该实施例的电器网络系统具有经由中央的控制装置相互连接的不同的光学和电气的数据总线。这个中央控制装置还用作为用于服务、车间和其他通信/诊断系统的对汽车的入口。数据总线可以涉及以太网数据总线或CAN数据总线。中央控制装置不必强制性地直接连接到在汽车中使用的所有数据总线，但是以这种方式可以在总线负荷和查询持续时间方面使来自控制装置的对配置和供应数据的并行查询优化。

在该实施例中，为了确保电器网络系统的兼容性和可靠性，借助于存储在中央控制装置中的供应和配置信息确定额定状态和实际状态之间的差异。

这通过以下方法实现：

在该例子中，电器网络系统中控制装置之间的通信基于用于汽车的诊断协议而实现。但是也能想到使用另一协议，如以太网协议或CAN协议。

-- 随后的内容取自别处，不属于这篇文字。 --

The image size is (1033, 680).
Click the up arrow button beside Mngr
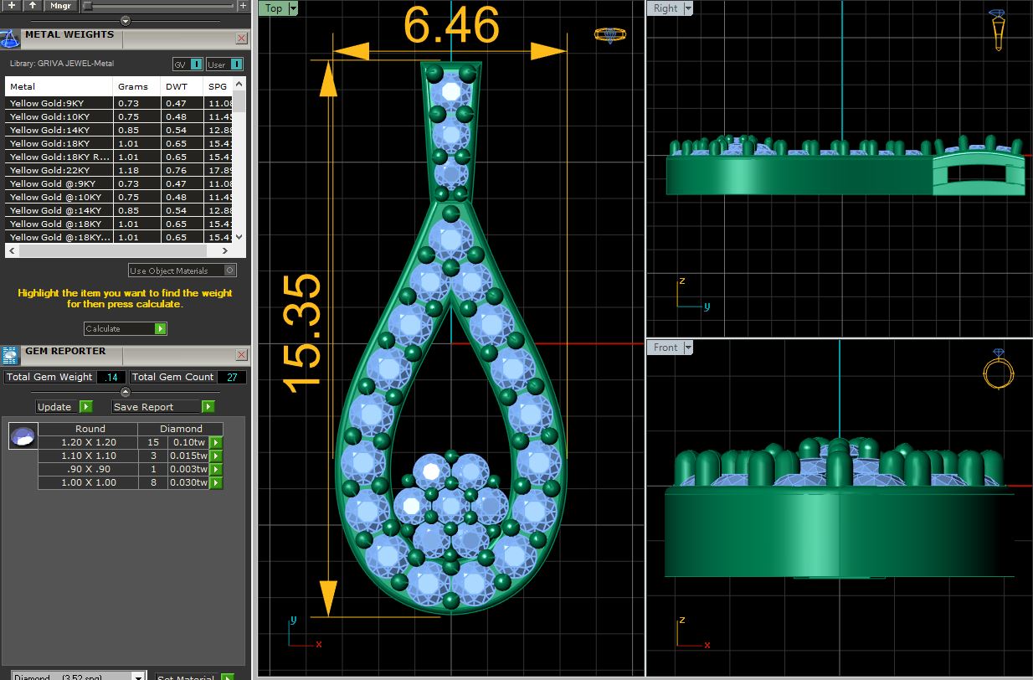coord(32,5)
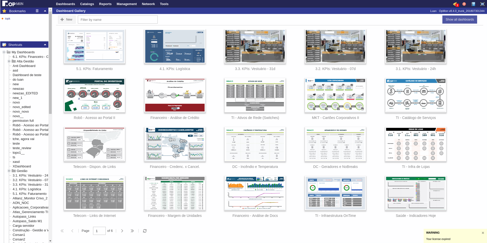The width and height of the screenshot is (487, 243).
Task: Click the bookmarks list icon
Action: click(37, 11)
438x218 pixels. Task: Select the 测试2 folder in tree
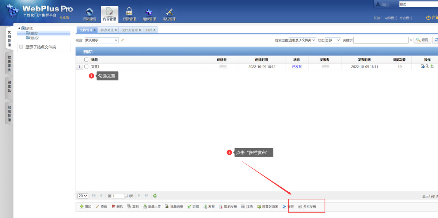(x=34, y=38)
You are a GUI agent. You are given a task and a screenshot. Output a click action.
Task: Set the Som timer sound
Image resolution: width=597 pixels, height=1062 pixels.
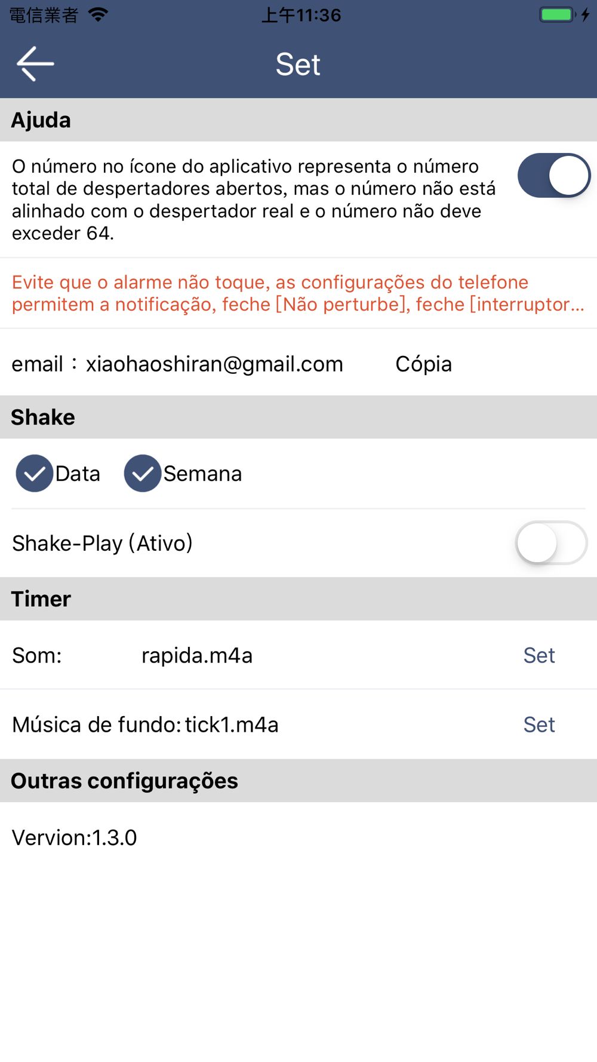538,655
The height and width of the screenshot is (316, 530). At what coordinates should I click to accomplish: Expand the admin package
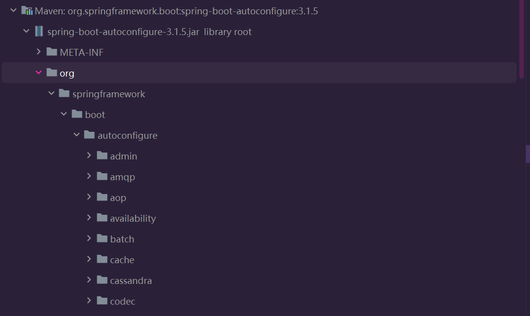pyautogui.click(x=89, y=156)
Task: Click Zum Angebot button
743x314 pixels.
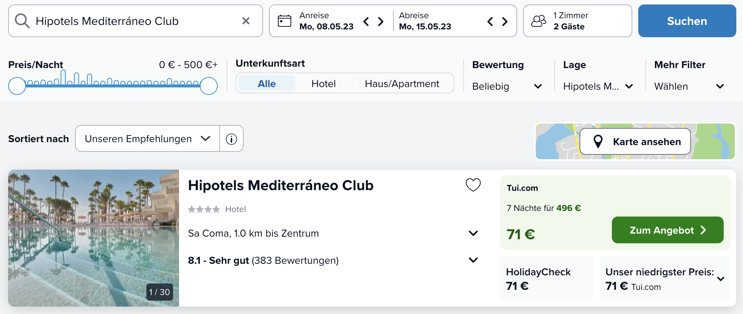Action: tap(668, 230)
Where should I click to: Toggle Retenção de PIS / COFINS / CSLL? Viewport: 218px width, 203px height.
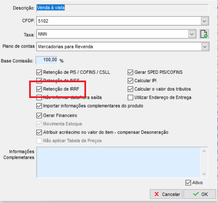pyautogui.click(x=39, y=72)
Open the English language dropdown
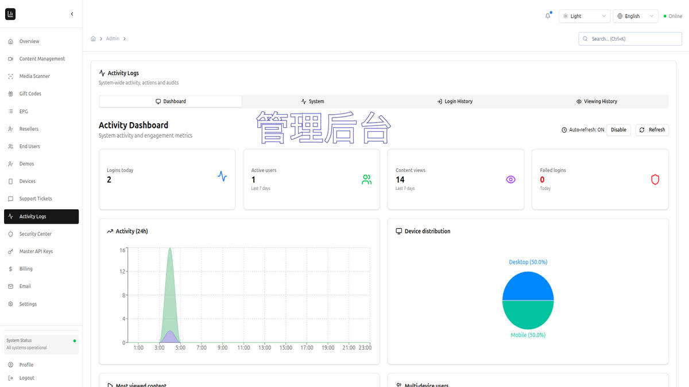689x387 pixels. [x=635, y=16]

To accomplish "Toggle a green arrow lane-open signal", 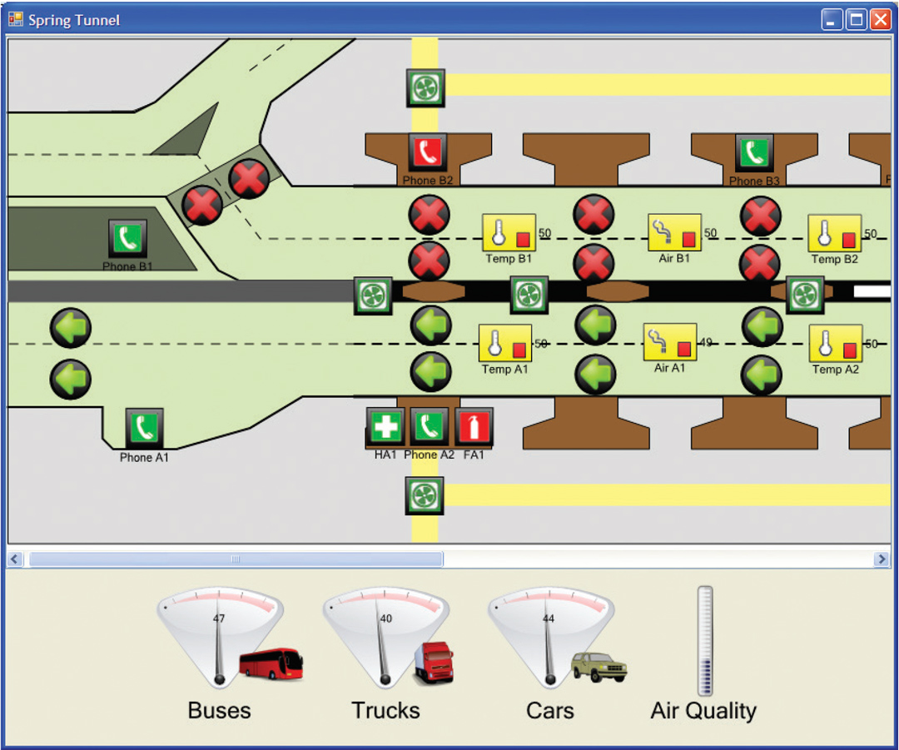I will (x=430, y=325).
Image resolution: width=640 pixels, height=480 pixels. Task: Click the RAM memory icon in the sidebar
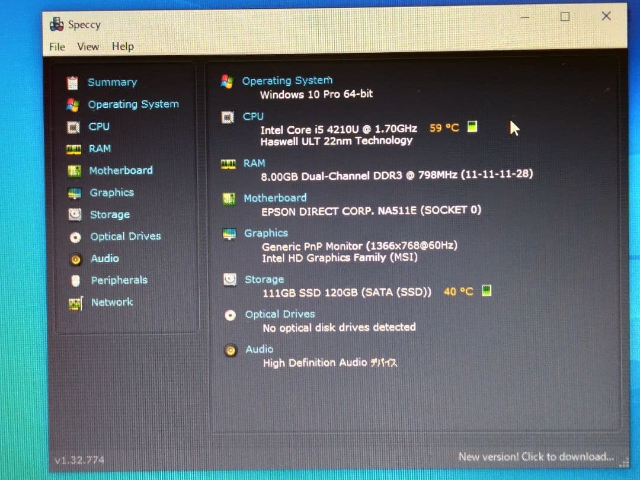pyautogui.click(x=73, y=148)
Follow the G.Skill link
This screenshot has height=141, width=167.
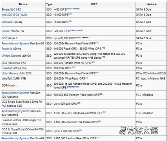5,31
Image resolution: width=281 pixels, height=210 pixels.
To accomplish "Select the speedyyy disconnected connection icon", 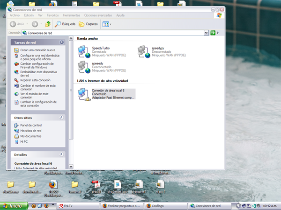I will (143, 52).
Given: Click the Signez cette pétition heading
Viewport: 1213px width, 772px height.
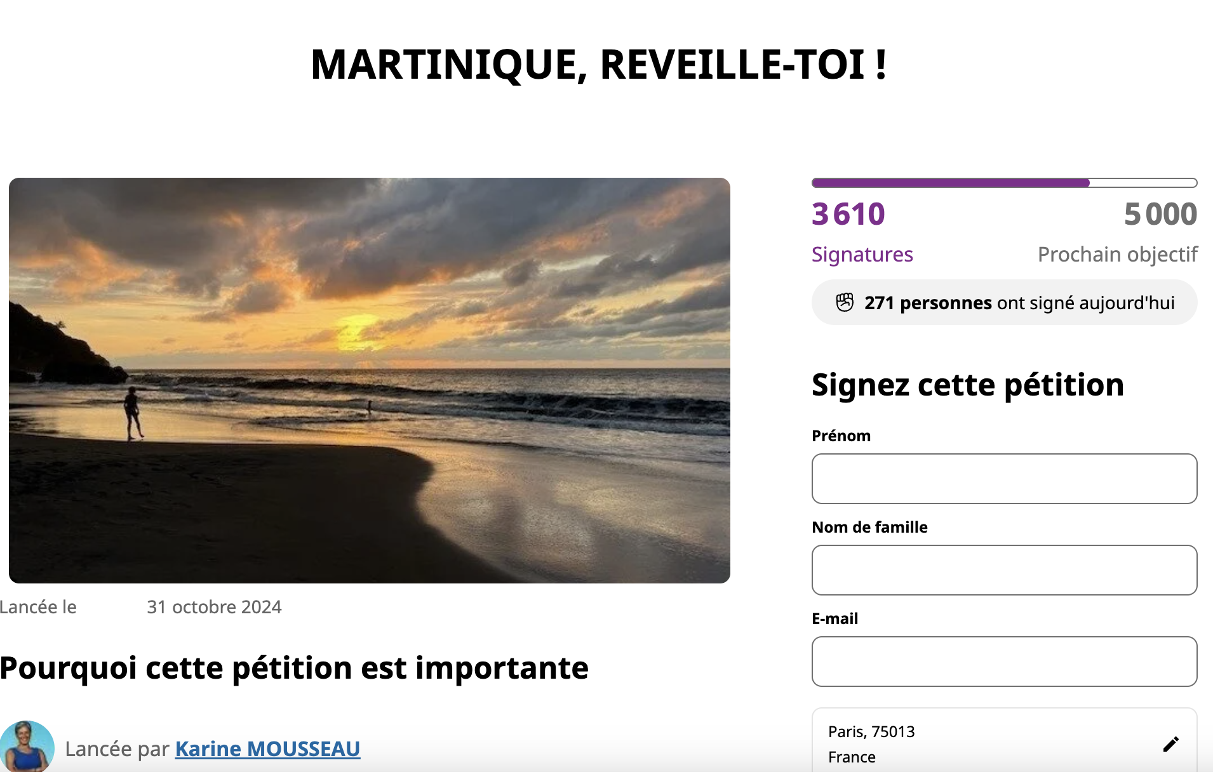Looking at the screenshot, I should point(968,385).
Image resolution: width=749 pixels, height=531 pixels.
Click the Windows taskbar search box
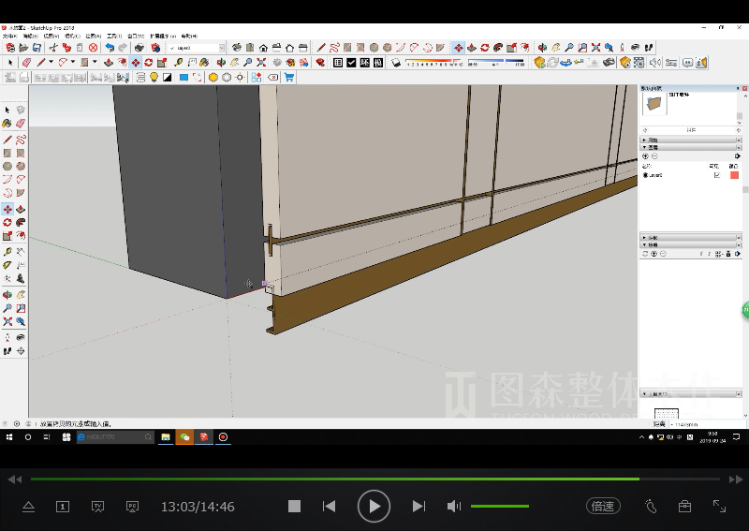point(114,436)
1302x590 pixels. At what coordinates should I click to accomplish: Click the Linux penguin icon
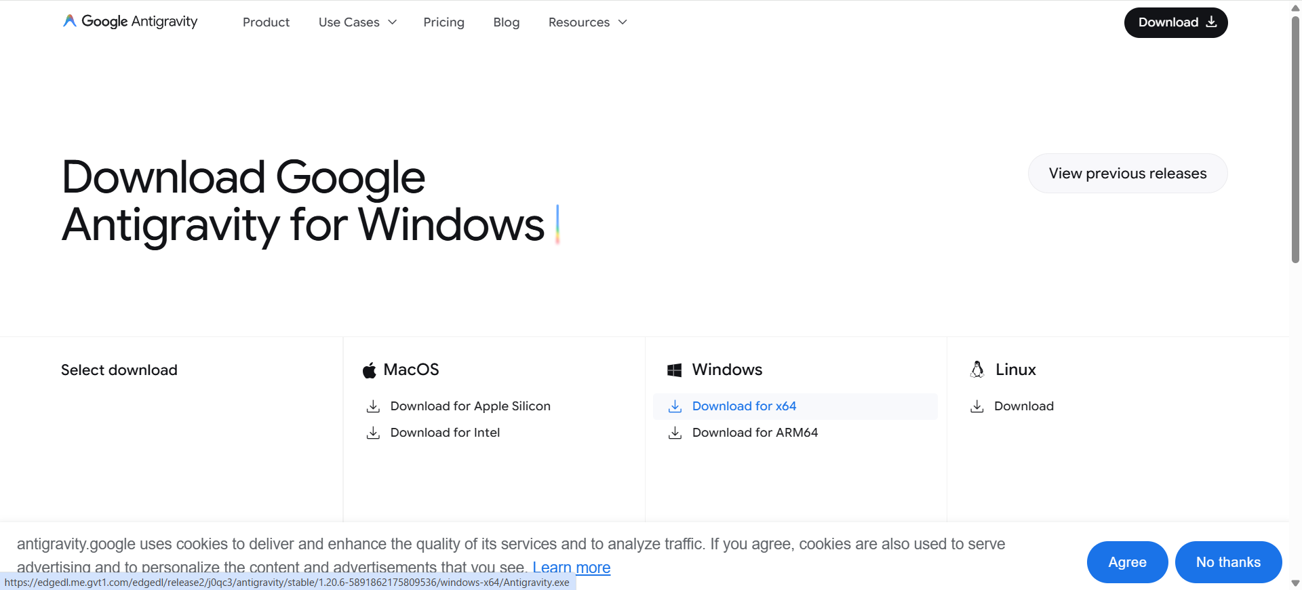click(977, 370)
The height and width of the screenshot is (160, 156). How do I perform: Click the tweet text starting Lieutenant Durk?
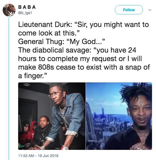84,50
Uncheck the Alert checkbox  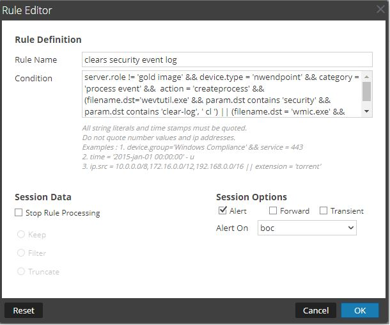[x=222, y=210]
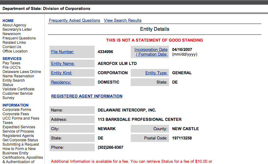
Task: Click Incorporation Date / Formation Date link
Action: point(151,52)
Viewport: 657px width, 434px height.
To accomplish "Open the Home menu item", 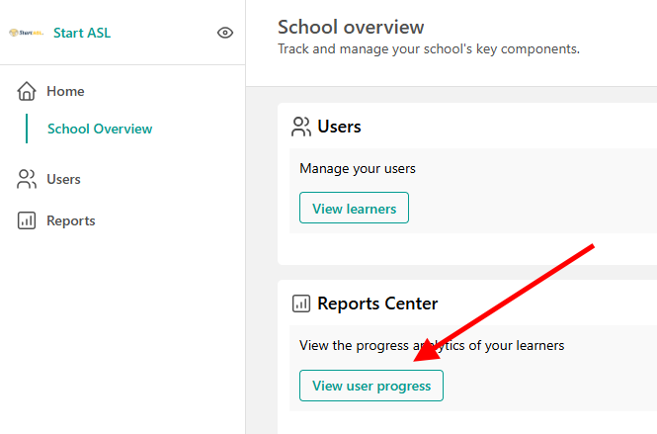I will (x=65, y=91).
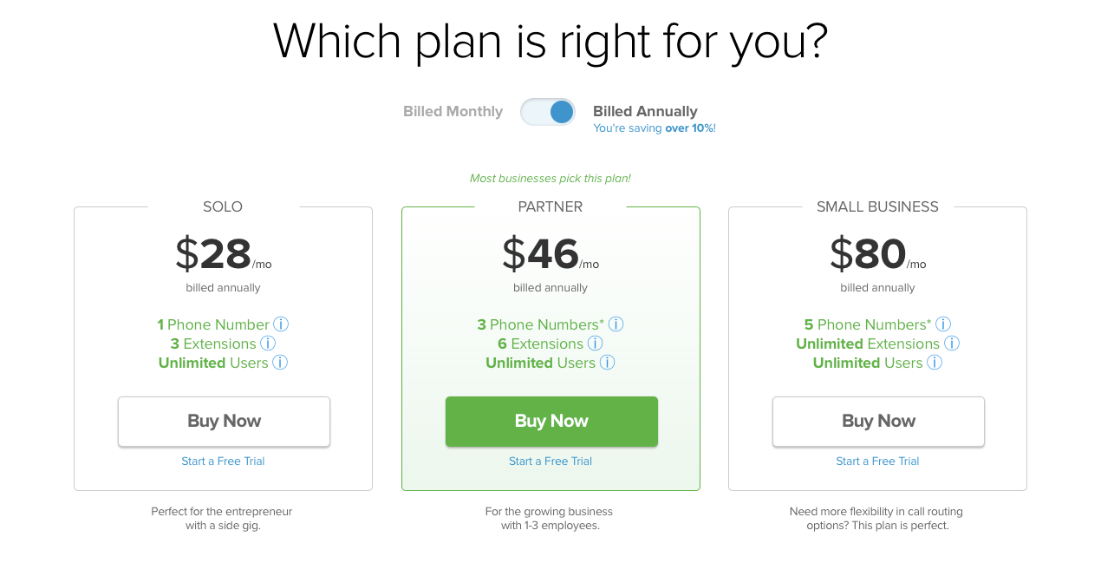Show info for Partner's 6 Extensions
This screenshot has height=563, width=1101.
595,344
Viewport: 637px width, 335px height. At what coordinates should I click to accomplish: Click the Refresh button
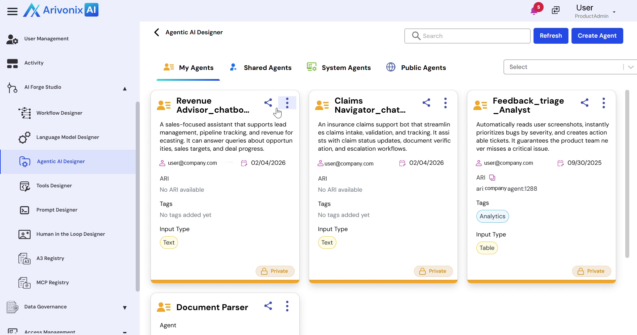coord(550,36)
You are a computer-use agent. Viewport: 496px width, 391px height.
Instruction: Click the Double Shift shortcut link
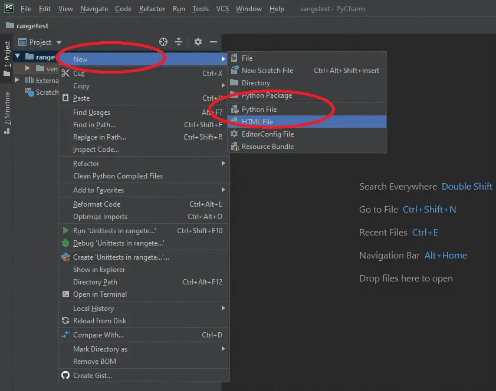coord(467,186)
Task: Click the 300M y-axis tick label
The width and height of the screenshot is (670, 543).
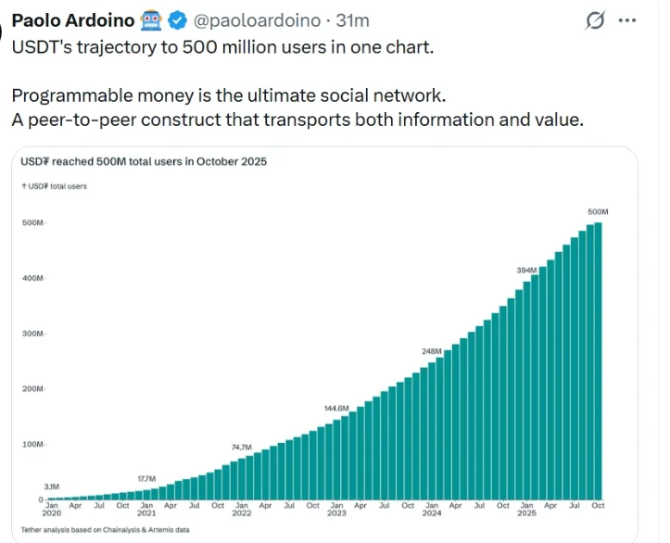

在该实施例中，该方法分别通过两个事件启动。在第一种情况下，外部的实体(如授权的汽车工场、制造商工厂中的实体或汽车内可信赖的控制装置)通过经由中央控制装置的数据技术上外部的汽车入口操控中央控制装置来发起该方法的执行。

在第二种情况下，该方法在汽车内部在发生特定事件时(例如在发动器启动之后或者周期性地在预定时间间隔之后)由中央控制装置启动。

在根据该实施例启动该方法之后，在中央控制装置中运行以下步骤：

生成根据额定状态可用的所有控制装置的列表(额定状态列表)，包括经由哪些数据总线能到达各控制装置的路由信息，以便在查询时间和总线负荷方面对查询进行优化。

通过在所有必需的数据总线上的广播，借助于诊断协议对电器网络用户、尤其是控制装置的供应和配置数据进行查询。

如果参考列表中的各个控制装置对该广播不应答，则通过附加地直接寻址这些控制装置，来借助于诊断协议对这些控制装置的数据进行查询。

然后，生成实际存在的所有控制装置的列表(实际状态列表)，包括来自对供应查询的应答的供应和配置信息。这个列表可以被授权的外部实体或内部功能读出。

通过比较根据额定状态和根据实际状态可用的控制装置而得到以下结果：

情形a)：相关控制装置没有应答；但是其根据额定状态存在于电器网络系统中：

相关控制装置在该情况下被视为失灵或未使用。

情形b)：相关控制装置对广播进行了应答；但是它没有在额定状态列表中出现：

相关控制装置被认为是附加地未授权装入的。

情形c)：相关控制装置进行了应答，并且其出现在额定状态列表中；但是根据实际状态列表的供应和配置数据不同于根据额定状态列表的供应和配置数据，例如不同的硬件序列号、不同的软件版本、不同的配置参数、不同的编码等。

相关控制装置被认为是未经授权更换、编程或配置的。

上述结果被记录在相关控制装置的实际状态列表中；基于具体结果，推导确保汽车即使在非兼容配置的情况下也安全地行驶运行的一个或多个合适措施。为此在中央控制装置中设置用于兼容性或风险检查的相应过程控制。可能的措施例如可以是：记录到相关控制装置的后来可以通过工场中的服务部门被读取的故障存储器中、记录到供应或配置数据中、通知驾驶员、通知从属性的控制装置/功能、清除特定的功能、忽略数据总线上的特定消息和/或阻止发动机启动。在个别情况下，适当的也可以是不发起任何措施。

在该实施例的方法中，额定状态只能由可信赖的实体(服务部门、工厂等)存储在中央控制装置中，并且被保护以防止操纵(例如通过签名、加密)。此外，适当的是，对电器网络的经授权的更改(硬件和软件更改、配置更改)被记录在额定状态中。